During an interview with Mobile radio FM Talk 106.5 host Sean Sullivan, Marshall said his office was already preparing to seek the dismissal of federal injunctions preventing the institution of Alabama laws already on the books pertaining to abortion.

Included among those is the 2019 Human Life Protection Act, which bans abortion with limited exceptions. A preliminary injunction issued by U.S. District Judge Myron Thompson blocked the law from taking effect in October 2019. That injunction would likely be Marshall's target under a new high-court ruling.

"What we're readying for is being the aggressor," Marshall said. "For example, the one thing people aren't necessarily talking about but the fact that the multiple statutes that Alabama has in place are currently subject to a federal injunction. And so one of the things we will have to proactively do is to be able to file and seek to have those injunctions released so that the law will be in play, and that is going to take litigation that will be able to do it. We have, obviously, already initiated the planning process for that. One thing that we'll obviously have to see is what the opinion actually says, and that dictates a little bit about what we have the ability to do.

"If, in fact, it is exactly as you described, and again, the left doesn't want to accurately describe it -- but it is returning to the states the ability to make the decision relating to abortion, and then we would have the responsibility at that time as the people's lawyer to be able to lift what other restrictions may exist as a result of prior federal action."

Marshall also said the state would seek to recoup attorney's fees from those who challenged the state on the basis its 2019 abortion law was unconstitutional.

"I think we're entitled to get a recovery of that, so we're going to try to get some of the state's money, as well," Marshall said. "That's going to be through a federal order as part of the relinquishment of those injunctions. And so, most of those cases are in the Middle District of Alabama. We expect some of those to be consolidated. But we're going to be demanding quick action from the federal court. If the order is consistent with what we've seen in the draft, there's not much for the court to evaluate in deciding whether or not to relinquish the injunctions.

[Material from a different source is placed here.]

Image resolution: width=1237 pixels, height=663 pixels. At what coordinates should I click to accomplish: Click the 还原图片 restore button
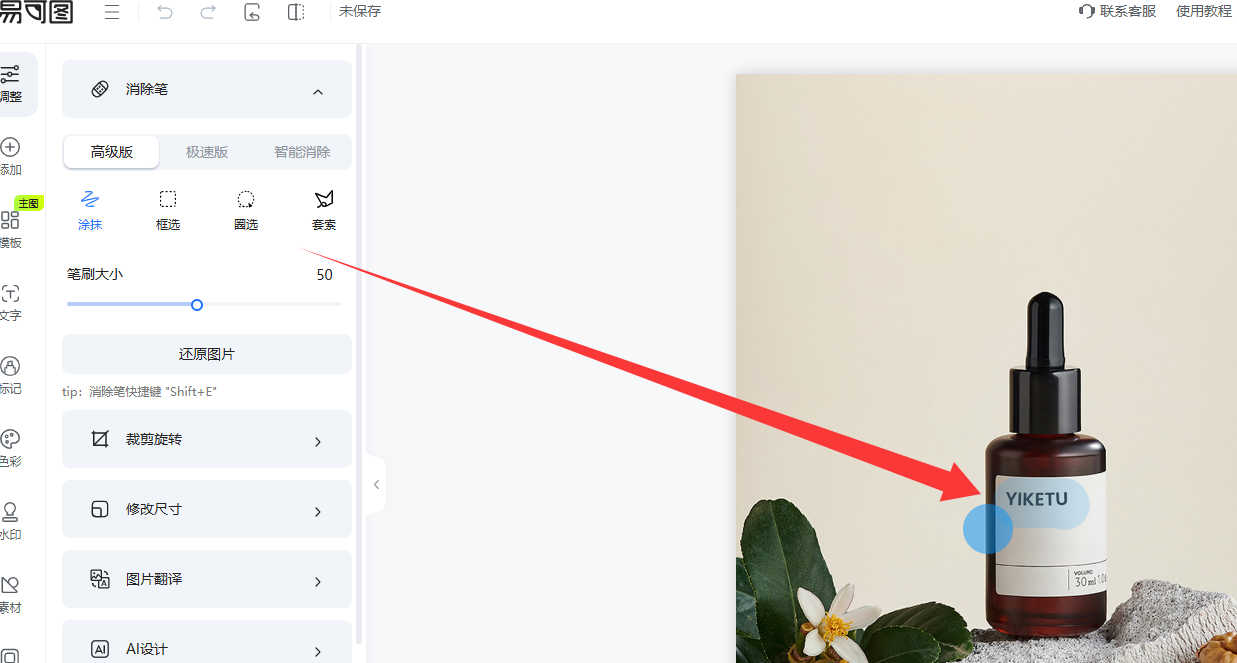point(207,354)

"The reality is they were based upon Roe's interpretation of the federal constitution. Alabama has been very specific with the adoption of an amendment to our constitution that says nothing in our lengthy constitution can be construed to grant a right for a woman to get an abortion. And so, we think it's abundantly clear at that point in time if the opinion comes out like we believe it will, for the court to be able to lift those injunctions if Alabama's public policy were put in place."

Marshall is being challenged in the May 24 primary election by Harry Still III, a Baldwin County attorney.

The winner will face Democrat Wendell Major in the Nov. 8 general election.